Washignton – A US-based mobile app designer has created a font with a heavier bottom to give letters ‘gravity’ and prevent them from flipping and swapping around in the minds of dyslexic readers.
The font ‘OpenDyslexic’ created by a New Hampshire-based designer makes it less likely that the brain will rotate them and confuse sufferers, the BBC News reported.
“Your brain can sometimes do funny things to letters. OpenDyslexic tries to help prevent some of these things from happening,” said Abelardo Gonzalez.
“Letters have heavy weighted bottoms to add a kind of ‘gravity’ to each letter, helping to keep your brain from rotating them around in ways that can make them look like other letters,” Gonzalez said.
“Consistently weighted bottoms can also help reinforce the line of text. The unique shapes of each letter can help prevent flipping and swapping,” Gonzalez added.

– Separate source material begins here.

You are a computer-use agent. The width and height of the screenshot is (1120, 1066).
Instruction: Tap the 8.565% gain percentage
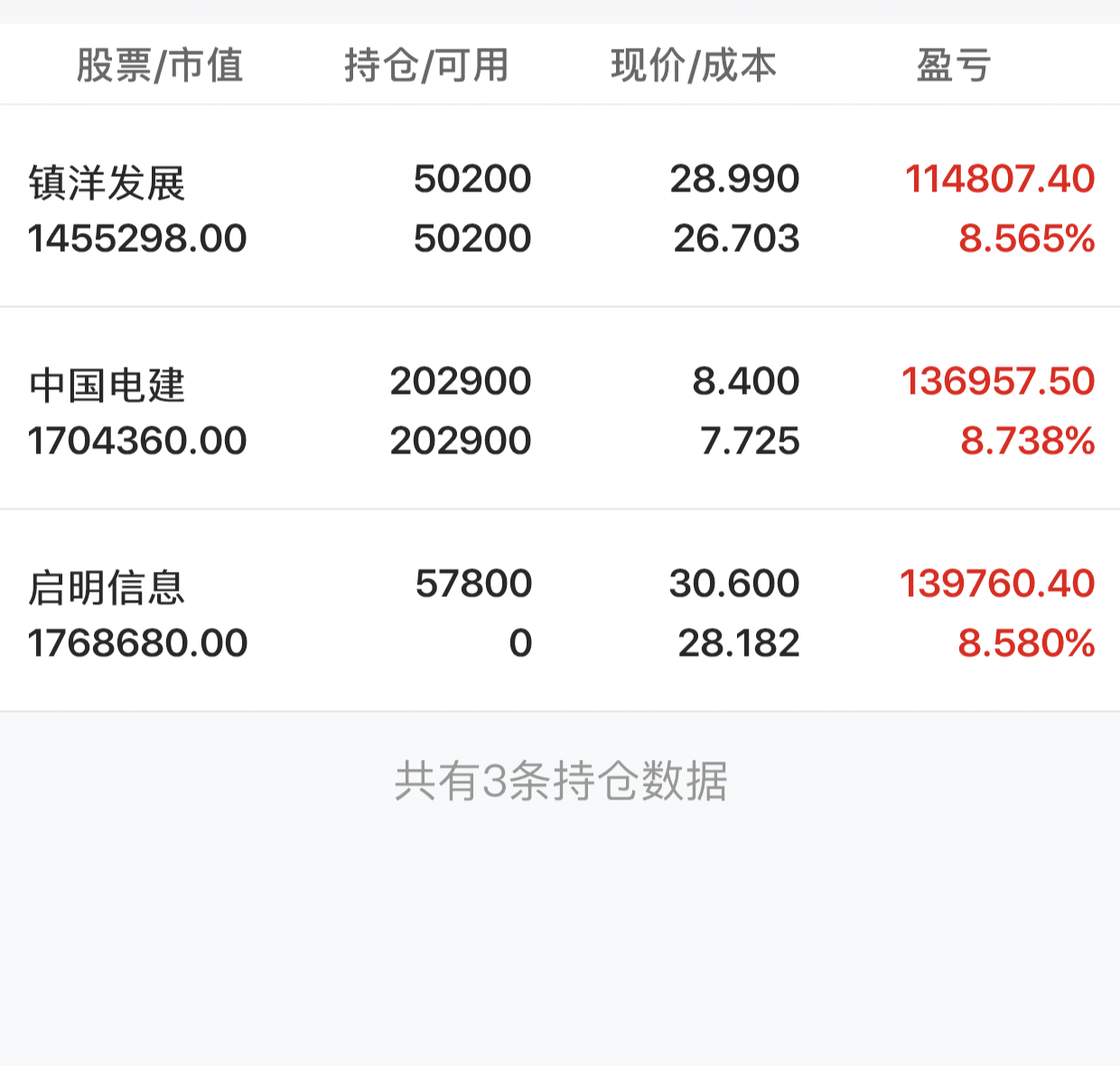pyautogui.click(x=1027, y=238)
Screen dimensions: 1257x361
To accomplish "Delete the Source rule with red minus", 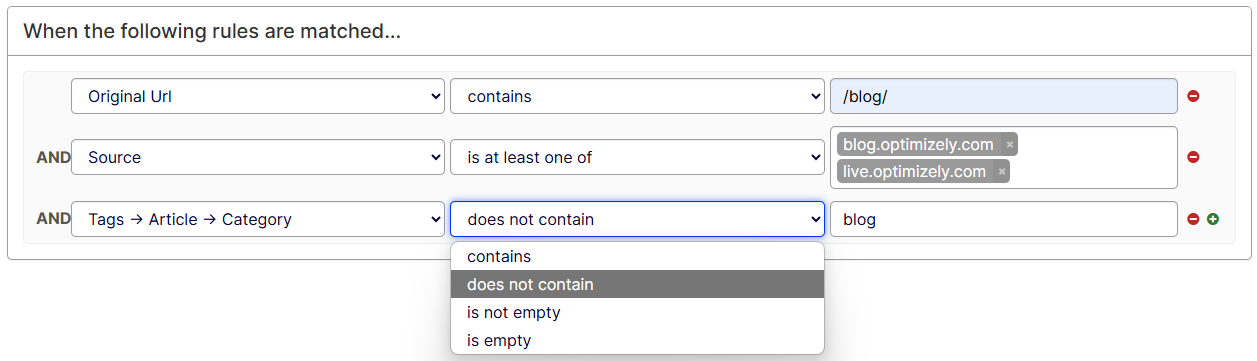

The 28-year-old had also released OpenWeb – a free web browser based on the font – earlier this year.
“I had seen similar fonts, but at the time they were completely unaffordable and so impractical as far as costs go,” he told the BBC.
“I figured there’s other people who would like the same thing but had the same issues, and so I thought I’d make an open source one that everyone could contribute to and help out with,” Gonzalez said.
He said the response to the font has been overwhelming.
“I’ve had people emailing saying this is the first time they could read text without it looking wiggly or has helped other symptoms of dyslexia,” he said.